— QUOTED PASSAGE —
******************************

On Thu, Sep 29, 2016 at 6:32 AM, 'Klaas Berger' via OWASP Java HTML
Sanitizer Support <
owasp-java-html-...@googlegroups.com>
wrote:
> Hello,
>
> I tried to sanitize HTML which happens to contain a misplaced title tag:
>
> <html>
> <body>
> <div>div1</div>
> <title>title</title>
> <div>div2</div>
> </body>
> </html>
>
> I got the following output with PolicyFactory.sanitize(String html) :
>
> Title was not allowed:
>
> <html><body>
> <div>div1</div>
> </body></html>
> <div>div2</div>
>
> Title was allowed:
>
> <html><body>
> <div>div1</div>
> </body></html><title>title</title>
> <div>div2</div>
>
> Is this considered the desired outcome?
https://www.w3.org/TR/html5/syntax.html#parsing-main-inbody explains
that when a <title> is seen inside the <body> it is hoisted out into
the head.
"""
A start tag whose tag name is one of: "base", "basefont", "bgsound",
"link", "meta", "noframes", "script", "style", "template", "title"An
end tag whose tag name is "template"
Process the token using the rules for the "in head" insertion mode.
"""
The other main constraint is
https://www.w3.org/TR/html-markup/title.html#title-context which says
that <title> is only allowed as a child of the <head>.
The sanitizer doesn't try to do the hoisting since, for efficiency
reasons, we're building an output left to right.
What happens seems to be the intersection of
1. an efficient heuristic that almost always works: the <body> and
<html> elements are closed because we've seen a tag that it can't
contain so we pop the element stack, closing elements as long as we're
in an incompatible context
2. a bug: the <title> is emitted when there is nothing on the element
stack, so it's not obviously in a place other than <head>
3. an optimistic assumption: we assume that we're sanitizing a
fragment of HTML, not a whole document so we allow the <div> after the
<title> even when there is no <body> on the stack.

******************************

— SOURCE MATERIAL —
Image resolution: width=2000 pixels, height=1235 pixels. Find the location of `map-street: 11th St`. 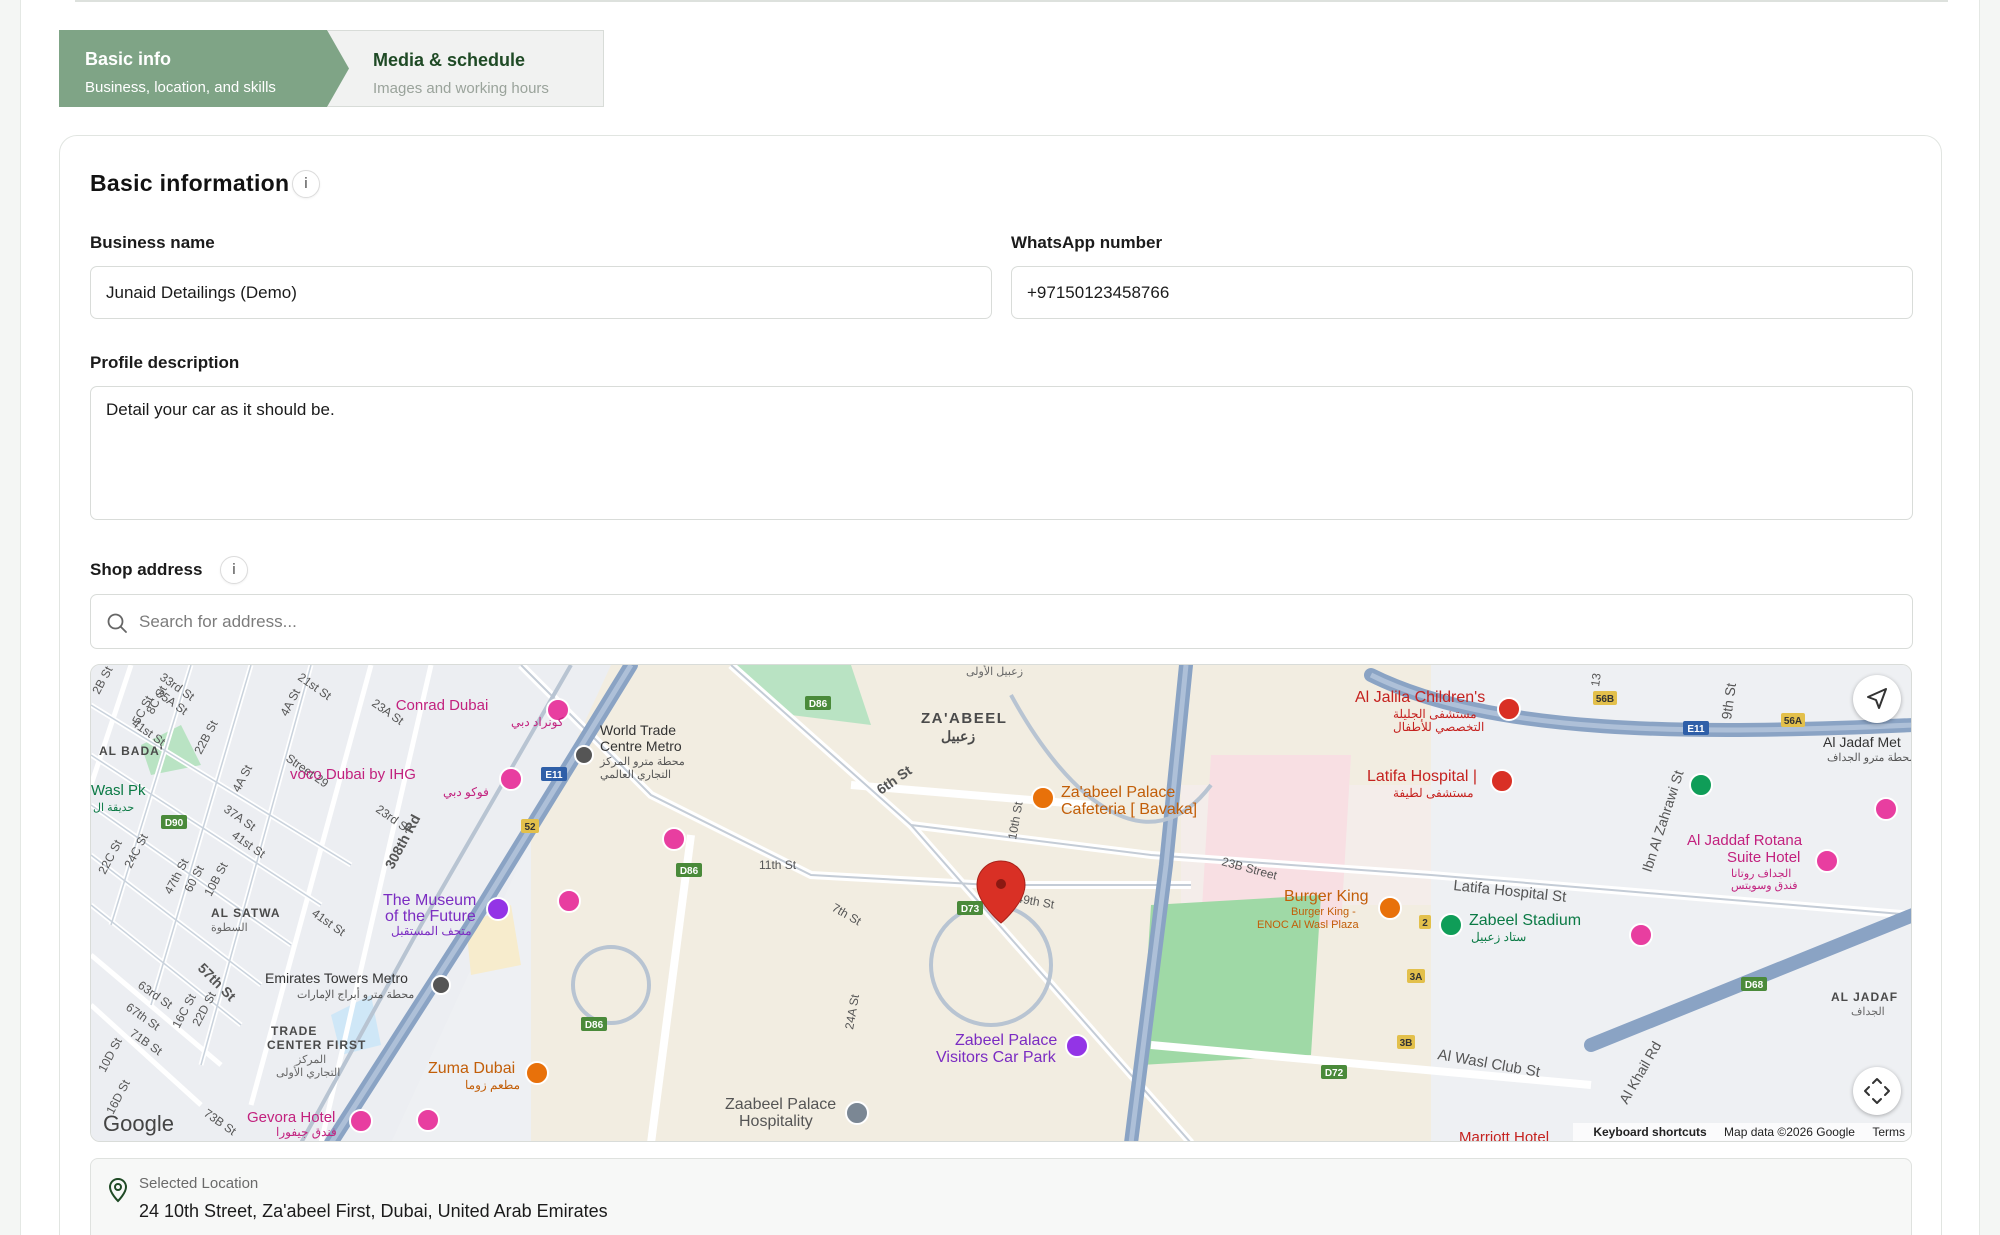

map-street: 11th St is located at coordinates (778, 865).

******************************

— STUDY QUESTIONS —
[a] Write out the part of the title-tag thread starting with "The other main" and going on through "of the <head>.".
[b] Carry the title-tag thread further from its last line.

— ANSWERS —
[a]
The other main constraint is
https://www.w3.org/TR/html-markup/title.html#title-context which says
that <title> is only allowed as a child of the <head>.

[b]
Very few policies allow tags like <html>, <head>, <body> since the
output is usually embedded in a larger page, so your configuration has
probably not been tested as thoroughly as others.
I'd be interested to hear why you want to preserve <body> and <html> tags.
If you mostly want to preserve the <title> content, you can always use
a custom element policy
(
http://javadoc.io/doc/com.googlecode.owasp-java-html-sanitizer/owasp-java-html-sanitizer/20160924.1
)
myPolicyBuilder
.allowElements(
new ElementPolicy() {
@Override public String apply(String elementName,
List<String> attrs) {
attrs.clear();
attrs.add("class");
attrs.add("sanitized-title");
return "h1";
}
},
"title")
.allowElements("h1")
which should replace all
<title>foo</title>
with
<h1 class="sanitized-title">foo</h1>
which you might be able to visually hoist to the top of the containing
<section> with some style-fu.